## Objectives:
1. In the article on BAT mistakes, who created Behavior Adjustment Training?
2. Please write out the article on BAT mistakes word for word, from "This is part" to "it takes time.".
3. According to the article on BAT mistakes, which signs show that a dog is getting too close to his trigger?

Top 3 Mistakes Made By Trainers Using BAT

Top 3 Mistakes Made By Trainers Using BAT

Top 3 Mistakes Made By TrainersUsing BAT-min

This is part 3 of a 3-part series on Behavior Adjustment Training (BAT), created by Grisha Stewart. In the first posting you learned about the basics of BAT and how a “perfect” session should look.  In part 2, you learned why it is so effective for reactive/aggressive dogs.  This final installment is to discuss the three most common mistakes made by trainers utilizing BAT.  Though the technique is simple in theory, perfecting it takes time.  

1. Leading The Dog

11146160_10204142826431254_1751037408_nLetting the dog pick his own direction and speed of movement is probably the hardest thing for trainers and clients to do.  BAT is very calm, and it is easy to slip into the mindset of, “he’s doing really well, so let’s encourage him to go a little closer to his trigger!”  BAT is about empowering the dog and allowing him to make his own correct choices.

When doing BAT, you want the dog to investigate his surroundings and sniff his way around.  Even though it may seem like he is ignoring the trigger/decoy, he knows it is there and is gathering information in his own manner.  As a trainer, you want to encourage your client to stand back and follow the dog’s lead.  Even subtle body shifts on the behalf of the handler can encourage the dog to move faster than he is comfortable doing, so make sure you encourage your clients to remain entirely neutral regarding movement.

2.  Letting The Dog Go Over Threshold

Remember in part one where the lifeguard analogy was used?  It is your job as a trainer to help the client keep the dog from “drowning,” or getting too close to his trigger.  You want the dog close enough that he is aware of the trigger and is gathering information in a very relaxed manner.  If you see him start to tense up, or stare a little longer, or start moving faster, you need to help his owner guide him a little further back up the beach into safe territory.

As stated above, it is too easy to think that the dog is unaware of the trigger.  This is where your expertise in body language becomes critical.  You need to help your clients learn to see that minute changes in the dog’s body that indicate he is starting to get a little over aroused, and then ensure they have the leash skills necessary to gently guide him away.

## Information provided:
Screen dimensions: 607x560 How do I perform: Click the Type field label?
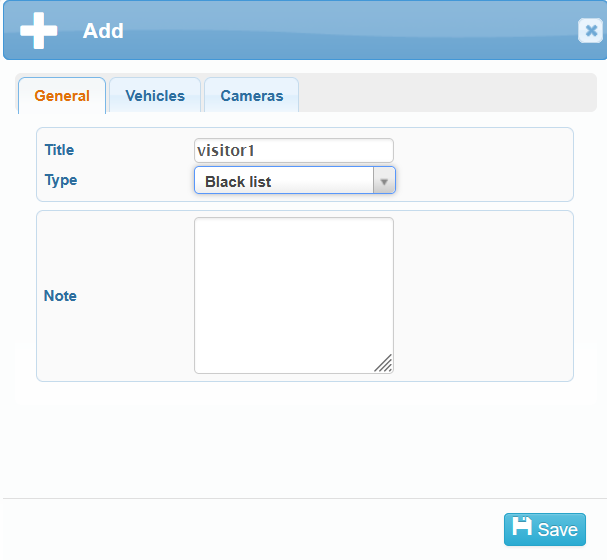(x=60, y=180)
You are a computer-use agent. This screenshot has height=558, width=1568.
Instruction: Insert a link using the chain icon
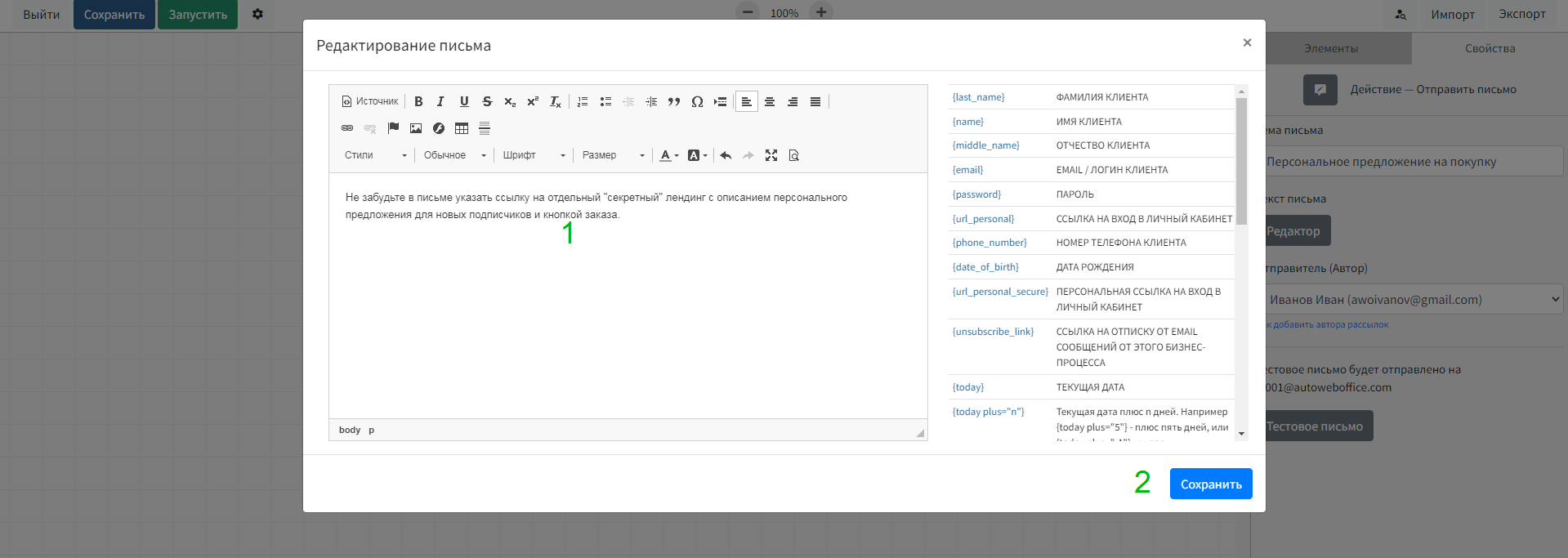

## Answers for the exercise:
1. Grisha Stewart

2.
This is part 3 of a 3-part series on Behavior Adjustment Training (BAT), created by Grisha Stewart. In the first posting you learned about the basics of BAT and how a “perfect” session should look.  In part 2, you learned why it is so effective for reactive/aggressive dogs.  This final installment is to discuss the three most common mistakes made by trainers utilizing BAT.  Though the technique is simple in theory, perfecting it takes time.

3.
- He starts to tense up.
- He stares a little longer.
- He starts moving faster.